• _MATERIAL_
* * *

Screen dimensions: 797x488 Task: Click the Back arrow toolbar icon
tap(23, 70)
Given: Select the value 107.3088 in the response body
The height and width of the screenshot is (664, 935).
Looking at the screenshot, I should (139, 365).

* * *

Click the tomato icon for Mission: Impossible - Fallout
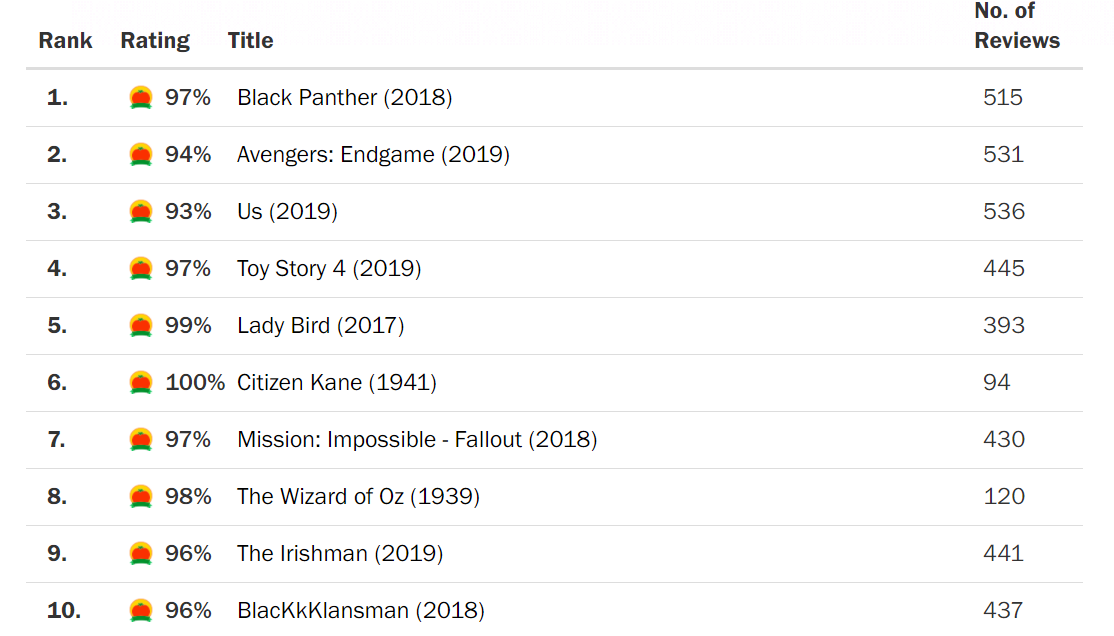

* * *

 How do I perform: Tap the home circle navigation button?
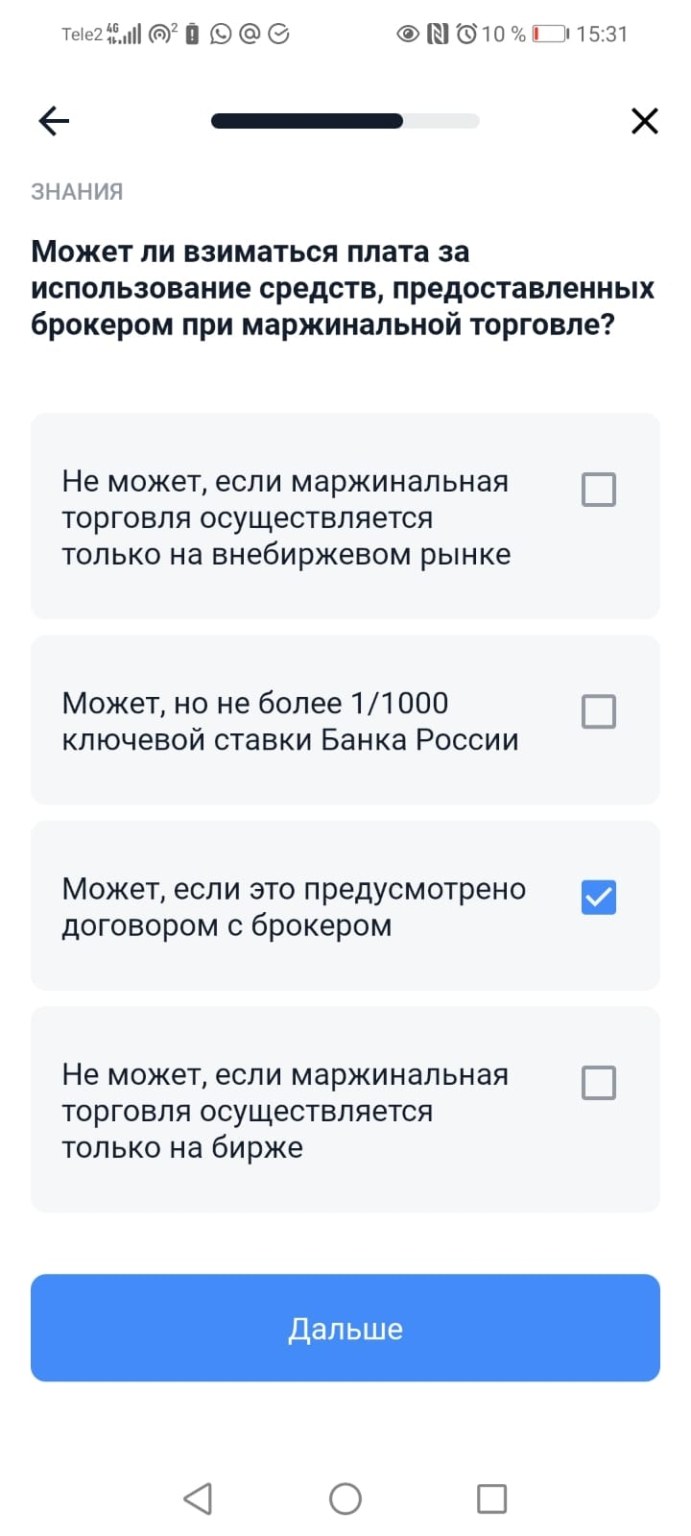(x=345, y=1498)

* * *

• _PROBLEM DETAILS_
Rewrite the listing as a JSON list of strings, one string per line, from the line with "Given: Select the" up to and including the line with "Looking at the", leaving out blank lines.

• _IN RESPONSE_
[
  "Given: Select the value 107.3088 in the response body",
  "The height and width of the screenshot is (664, 935).",
  "Looking at the screenshot, I should (139, 365)."
]